Jesus was asked a similar question in John 6:28—“What must we do to do the works God requires?”  Jesus’ response is, “The work of God is this: to believe in the one He has sent” (v. 29).  As Jesus introduced the passage we looked at in Matthew 7, Jesus stated that we only enter the kingdom of heaven if we do the will of the Father who is in heaven.

So it seems that the key to being a Christian is to first believe in Jesus, then do the Father’s will.  So what does it mean to believe?

Belief in this sense is to put one’s faith in something or someone.  Specifically, as Jesus relates the words, to become a Christian one must place our absolute faith in Jesus—faith that He is Who He says He is, faith that His words are the “words of eternal life” (cf. John 6:68f).  Our faith is in Jesus’ teachings and His life, death and resurrection.  Our faith is founded on God’s revelation of Himself to us through the Holy Spirit (cf.
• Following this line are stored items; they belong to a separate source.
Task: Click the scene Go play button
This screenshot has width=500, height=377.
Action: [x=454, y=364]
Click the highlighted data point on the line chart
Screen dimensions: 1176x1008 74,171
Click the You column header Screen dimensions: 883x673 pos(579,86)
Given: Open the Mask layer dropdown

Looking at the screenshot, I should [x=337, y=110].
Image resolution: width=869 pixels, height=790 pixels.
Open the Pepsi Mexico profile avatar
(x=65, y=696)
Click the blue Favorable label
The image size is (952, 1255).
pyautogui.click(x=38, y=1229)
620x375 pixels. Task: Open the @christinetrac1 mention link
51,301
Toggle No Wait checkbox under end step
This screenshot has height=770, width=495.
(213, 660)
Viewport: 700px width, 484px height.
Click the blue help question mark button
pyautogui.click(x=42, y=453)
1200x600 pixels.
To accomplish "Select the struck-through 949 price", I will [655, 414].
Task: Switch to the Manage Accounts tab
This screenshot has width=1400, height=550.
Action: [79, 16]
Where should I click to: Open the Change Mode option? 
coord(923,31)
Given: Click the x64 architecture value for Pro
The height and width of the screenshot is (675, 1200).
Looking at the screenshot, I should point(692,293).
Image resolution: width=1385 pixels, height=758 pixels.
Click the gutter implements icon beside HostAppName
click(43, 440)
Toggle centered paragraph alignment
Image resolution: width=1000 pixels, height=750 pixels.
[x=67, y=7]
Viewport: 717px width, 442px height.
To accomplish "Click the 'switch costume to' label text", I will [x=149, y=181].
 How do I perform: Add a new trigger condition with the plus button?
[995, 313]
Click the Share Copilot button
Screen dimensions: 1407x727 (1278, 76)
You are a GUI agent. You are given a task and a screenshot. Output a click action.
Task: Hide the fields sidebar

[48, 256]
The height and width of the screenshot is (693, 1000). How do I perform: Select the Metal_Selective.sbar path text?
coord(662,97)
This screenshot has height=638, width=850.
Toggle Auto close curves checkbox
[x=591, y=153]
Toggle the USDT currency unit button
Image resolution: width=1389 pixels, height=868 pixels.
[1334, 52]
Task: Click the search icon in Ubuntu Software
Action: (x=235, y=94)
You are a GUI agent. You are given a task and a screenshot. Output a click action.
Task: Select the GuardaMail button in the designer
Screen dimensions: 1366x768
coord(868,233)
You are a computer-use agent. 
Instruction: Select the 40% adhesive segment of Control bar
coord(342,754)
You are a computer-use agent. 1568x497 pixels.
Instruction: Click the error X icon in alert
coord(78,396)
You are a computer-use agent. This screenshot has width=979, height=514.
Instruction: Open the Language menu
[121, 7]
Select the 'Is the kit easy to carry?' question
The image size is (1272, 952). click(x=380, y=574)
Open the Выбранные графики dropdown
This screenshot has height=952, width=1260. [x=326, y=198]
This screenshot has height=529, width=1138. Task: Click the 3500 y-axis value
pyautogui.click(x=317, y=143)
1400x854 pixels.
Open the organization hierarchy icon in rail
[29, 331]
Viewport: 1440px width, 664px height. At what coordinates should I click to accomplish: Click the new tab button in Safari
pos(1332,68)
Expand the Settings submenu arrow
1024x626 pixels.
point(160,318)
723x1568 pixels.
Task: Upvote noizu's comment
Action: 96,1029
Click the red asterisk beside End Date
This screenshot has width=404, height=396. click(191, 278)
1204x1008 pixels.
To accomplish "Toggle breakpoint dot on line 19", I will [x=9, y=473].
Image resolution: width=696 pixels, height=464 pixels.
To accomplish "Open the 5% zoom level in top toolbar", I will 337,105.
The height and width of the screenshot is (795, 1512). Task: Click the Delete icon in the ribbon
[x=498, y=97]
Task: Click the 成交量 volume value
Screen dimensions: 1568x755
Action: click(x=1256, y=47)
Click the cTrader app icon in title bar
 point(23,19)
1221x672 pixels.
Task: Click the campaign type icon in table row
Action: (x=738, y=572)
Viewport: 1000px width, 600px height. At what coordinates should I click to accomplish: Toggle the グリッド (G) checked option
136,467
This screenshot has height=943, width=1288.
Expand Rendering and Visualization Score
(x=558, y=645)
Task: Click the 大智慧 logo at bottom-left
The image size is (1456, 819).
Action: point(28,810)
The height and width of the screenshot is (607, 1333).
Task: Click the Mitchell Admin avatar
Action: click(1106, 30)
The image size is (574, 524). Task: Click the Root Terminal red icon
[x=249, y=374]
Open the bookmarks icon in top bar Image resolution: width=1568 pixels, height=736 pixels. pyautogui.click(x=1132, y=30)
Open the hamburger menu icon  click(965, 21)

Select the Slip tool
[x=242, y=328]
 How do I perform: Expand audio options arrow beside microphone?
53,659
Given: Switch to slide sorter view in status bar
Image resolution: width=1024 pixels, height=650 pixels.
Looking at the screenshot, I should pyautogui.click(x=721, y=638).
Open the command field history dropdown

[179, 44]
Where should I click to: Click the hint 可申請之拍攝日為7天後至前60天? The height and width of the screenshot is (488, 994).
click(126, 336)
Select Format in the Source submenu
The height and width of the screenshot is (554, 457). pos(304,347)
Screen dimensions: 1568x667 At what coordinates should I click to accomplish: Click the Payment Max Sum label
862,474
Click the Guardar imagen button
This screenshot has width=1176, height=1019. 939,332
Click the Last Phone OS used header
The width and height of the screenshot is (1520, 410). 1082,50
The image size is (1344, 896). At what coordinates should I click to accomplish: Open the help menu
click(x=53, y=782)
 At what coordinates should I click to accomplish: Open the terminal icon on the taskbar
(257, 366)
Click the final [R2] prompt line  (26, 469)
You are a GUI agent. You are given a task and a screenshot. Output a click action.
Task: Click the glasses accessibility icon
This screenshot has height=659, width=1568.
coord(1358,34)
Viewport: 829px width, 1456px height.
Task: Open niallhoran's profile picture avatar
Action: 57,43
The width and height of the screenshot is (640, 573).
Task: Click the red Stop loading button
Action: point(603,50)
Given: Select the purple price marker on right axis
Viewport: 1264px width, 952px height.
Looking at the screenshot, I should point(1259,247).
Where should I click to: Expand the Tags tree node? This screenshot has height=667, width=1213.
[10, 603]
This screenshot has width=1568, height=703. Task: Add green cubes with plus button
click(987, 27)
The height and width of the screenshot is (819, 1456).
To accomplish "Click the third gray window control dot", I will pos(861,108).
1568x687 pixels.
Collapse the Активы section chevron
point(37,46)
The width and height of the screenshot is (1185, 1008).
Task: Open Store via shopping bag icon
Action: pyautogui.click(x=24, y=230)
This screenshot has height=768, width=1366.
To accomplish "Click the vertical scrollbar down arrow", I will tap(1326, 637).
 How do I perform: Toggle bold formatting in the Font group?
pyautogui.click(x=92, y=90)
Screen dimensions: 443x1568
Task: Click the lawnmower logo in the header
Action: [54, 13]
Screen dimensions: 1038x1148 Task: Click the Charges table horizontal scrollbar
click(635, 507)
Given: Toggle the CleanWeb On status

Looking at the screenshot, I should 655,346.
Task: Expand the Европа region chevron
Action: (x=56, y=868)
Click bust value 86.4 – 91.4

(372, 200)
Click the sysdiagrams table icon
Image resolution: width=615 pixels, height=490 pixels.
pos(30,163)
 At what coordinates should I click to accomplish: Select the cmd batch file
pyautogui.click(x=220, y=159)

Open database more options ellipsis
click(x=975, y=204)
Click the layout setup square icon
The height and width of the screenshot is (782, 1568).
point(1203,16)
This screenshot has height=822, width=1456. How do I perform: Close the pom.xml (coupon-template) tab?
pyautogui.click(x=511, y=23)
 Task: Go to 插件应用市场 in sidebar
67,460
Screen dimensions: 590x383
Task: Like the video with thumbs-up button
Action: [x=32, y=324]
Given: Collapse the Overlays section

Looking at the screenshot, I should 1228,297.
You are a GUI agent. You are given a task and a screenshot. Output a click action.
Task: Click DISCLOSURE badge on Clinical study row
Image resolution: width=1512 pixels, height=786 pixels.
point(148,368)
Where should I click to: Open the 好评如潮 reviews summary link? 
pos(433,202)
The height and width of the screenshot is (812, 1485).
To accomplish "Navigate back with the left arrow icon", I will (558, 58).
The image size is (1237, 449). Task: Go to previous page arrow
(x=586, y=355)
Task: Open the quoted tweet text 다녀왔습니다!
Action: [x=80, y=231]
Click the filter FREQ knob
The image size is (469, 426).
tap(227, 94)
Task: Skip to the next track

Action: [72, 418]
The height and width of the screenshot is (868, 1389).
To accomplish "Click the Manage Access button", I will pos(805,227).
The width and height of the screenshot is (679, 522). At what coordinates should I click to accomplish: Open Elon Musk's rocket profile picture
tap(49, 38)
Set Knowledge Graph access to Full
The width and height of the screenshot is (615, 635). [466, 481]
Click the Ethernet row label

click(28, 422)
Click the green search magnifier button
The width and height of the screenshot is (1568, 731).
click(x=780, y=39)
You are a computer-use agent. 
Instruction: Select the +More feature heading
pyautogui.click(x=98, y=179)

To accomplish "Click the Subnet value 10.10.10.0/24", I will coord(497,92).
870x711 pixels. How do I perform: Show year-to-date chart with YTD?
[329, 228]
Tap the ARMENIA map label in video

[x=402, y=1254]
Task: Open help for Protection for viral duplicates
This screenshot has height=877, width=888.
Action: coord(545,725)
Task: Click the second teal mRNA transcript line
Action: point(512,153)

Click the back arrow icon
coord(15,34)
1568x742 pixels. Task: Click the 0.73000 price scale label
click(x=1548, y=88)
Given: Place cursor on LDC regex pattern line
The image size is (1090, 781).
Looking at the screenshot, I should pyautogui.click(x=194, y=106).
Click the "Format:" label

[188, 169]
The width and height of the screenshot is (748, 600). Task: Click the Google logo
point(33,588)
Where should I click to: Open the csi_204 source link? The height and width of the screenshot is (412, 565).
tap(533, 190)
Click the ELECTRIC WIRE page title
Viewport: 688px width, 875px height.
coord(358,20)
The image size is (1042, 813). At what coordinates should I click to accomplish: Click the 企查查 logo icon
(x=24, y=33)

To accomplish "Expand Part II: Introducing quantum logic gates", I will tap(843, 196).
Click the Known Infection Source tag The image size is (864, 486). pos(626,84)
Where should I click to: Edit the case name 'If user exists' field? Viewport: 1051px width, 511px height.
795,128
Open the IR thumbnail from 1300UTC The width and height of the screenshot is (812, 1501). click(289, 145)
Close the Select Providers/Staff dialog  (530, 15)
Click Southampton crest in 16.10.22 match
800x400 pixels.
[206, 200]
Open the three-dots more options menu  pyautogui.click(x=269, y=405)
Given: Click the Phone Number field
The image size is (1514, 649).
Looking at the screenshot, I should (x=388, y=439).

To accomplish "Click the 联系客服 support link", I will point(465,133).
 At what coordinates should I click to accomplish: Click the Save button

Matthew 16:17).  Our faith is derived from the Holy Spirit who leads us into truth and reminds us Jesus’ teachings (cf.  John 14:26; 16:13).

Being Christian means living out that faith as demonstrating our love for God as we put into practice the teachings of Jesus, walking in obedience (John 14:23f).  It means that we earnestly seek His will as we lay down our lives for Him (Romans 12:1-2) and make ourselves daily available to Him that He can work in us and through us (Philippians 2:12f).  The “working out of our faith” as Paul states in Philippians 2:12 is similar to the working out of muscles in weightlifting.  It is not a faith justified by works, but a faith that expressed through God’s working through us.

So, going back to Jesus’ words in Matthew 7, those who did things in Jesus’ name may have acted out what they assumed to be God’s will, but in fact were not doing as God had instructed them.  It is possible to “do things in Jesus’ name” without knowing Him.  In Acts 19:13-16, the Bible tells of a group of men who did not know Jesus but tried to do things in Jesus’ name.  One day it backfired on them.  It is possible, then, to act in a way that seems to be pleasing to God, that seems to be consistent with His will, but if there is no intimate, personal knowledge, if there is no relationship with God through Jesus, then there is works without faith, and works without faith are nothing.  The relationship is critical to being a Christian, hence Jesus’ words, “Depart from Me, because I never knew you.”  If we do not know Jesus, if we have not confessed with our mouths and believed in our hearts that Jesus is Lord (Romans 10:9f), then we can act like Christians, but we won’t be Christians.  And acting like a Christian will never be a substitute for being one.